> [Source document]
┌──
IBA student and the recipient of the IBA travel grant for research stays abroad, Anders Madsen, has spent six months in the US working on his PhD (he is currently enrolled at The University of Bergen). This is what he had to say about it!
From July to December 2018 I conducted research in Dr. Ali Ellebedy’s lab at Washington University in St. Louis and in Professor Florian Krammer’s lab at Icahn School of Medicine at Mount Sinai in New York. As a medical research student at University of Bergen, my project aims at better understanding the antibody response to influenza. The purpose of this research visit was to address fundamental questions about the immune response to influenza by generating monoclonal antibodies from human B-cells.
Although influenza is a harmless disease for most people, it accounts for around 300 000 to 600 000 deaths every year. A major goal in the field of influenza is to develop an efficient prophylactic vaccine that provides long-lasting protection against a broad range of influenza viruses. The current seasonal influenza vaccines do not have these traits. My research project in USA involved generating monoclonal antibodies against neuraminidase (NA), which is a protein located on the surface of the influenza virus. We found that the antibodies targeting NA could bind to a broad range of influenza viruses, and were able to protect mice from lethal influenza infection. Our findings will bring valuable insight into the NA-specific antibody response to influenza. We plan to publish our results in a high-ranking international journal, and hope that it will contribute to generate better vaccination strategies for influenza in the future.
└──
> [Work instruction A] In the text about Anders Madsen's research stay, how many deaths does influenza cause each year?
> [Work instruction B] In the text about Anders Madsen's research stay, take the passage starting at "IBA student and" and ending at "say about it!" and write it out with "six months" swapped for "half a year".
> [Work instruction C] Sum up the text about Anders Madsen's research stay in two sentences.

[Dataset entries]
┌──
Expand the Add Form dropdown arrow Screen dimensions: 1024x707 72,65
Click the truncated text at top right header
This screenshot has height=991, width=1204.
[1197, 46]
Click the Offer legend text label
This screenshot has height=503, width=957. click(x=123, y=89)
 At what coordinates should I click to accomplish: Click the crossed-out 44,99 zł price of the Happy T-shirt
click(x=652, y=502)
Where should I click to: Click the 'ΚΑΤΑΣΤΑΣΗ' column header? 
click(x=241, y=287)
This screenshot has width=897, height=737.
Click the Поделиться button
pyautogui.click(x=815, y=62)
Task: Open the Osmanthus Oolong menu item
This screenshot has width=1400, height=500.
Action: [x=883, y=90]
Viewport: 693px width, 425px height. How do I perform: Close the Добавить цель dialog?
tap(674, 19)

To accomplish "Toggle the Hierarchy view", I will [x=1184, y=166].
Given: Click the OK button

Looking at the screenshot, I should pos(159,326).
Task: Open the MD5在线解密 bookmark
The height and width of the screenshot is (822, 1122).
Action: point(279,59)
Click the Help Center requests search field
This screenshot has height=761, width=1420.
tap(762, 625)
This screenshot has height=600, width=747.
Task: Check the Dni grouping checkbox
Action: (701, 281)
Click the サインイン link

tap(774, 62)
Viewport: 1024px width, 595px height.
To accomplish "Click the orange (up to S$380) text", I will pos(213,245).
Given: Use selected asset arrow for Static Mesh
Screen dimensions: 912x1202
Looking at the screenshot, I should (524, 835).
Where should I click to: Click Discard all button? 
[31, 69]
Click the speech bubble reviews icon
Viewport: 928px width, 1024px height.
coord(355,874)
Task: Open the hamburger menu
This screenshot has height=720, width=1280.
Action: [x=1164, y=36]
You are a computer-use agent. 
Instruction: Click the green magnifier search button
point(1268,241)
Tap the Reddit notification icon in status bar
└──
> [Solution A] Around 300 000 to 600 000 deaths every year.

> [Solution B]
IBA student and the recipient of the IBA travel grant for research stays abroad, Anders Madsen, has spent half a year in the US working on his PhD (he is currently enrolled at The University of Bergen). This is what he had to say about it!

> [Solution C] From July to December 2018, IBA travel grant recipient Anders Madsen, a PhD student at the University of Bergen, did research in labs at Washington University in St. Louis and Icahn School of Medicine at Mount Sinai in New York, making monoclonal antibodies from human B-cells to study the immune response to influenza. His team found that antibodies targeting the virus surface protein neuraminidase could bind a broad range of influenza viruses and protect mice from lethal infection, and they hope to publish results that help create better influenza vaccination strategies.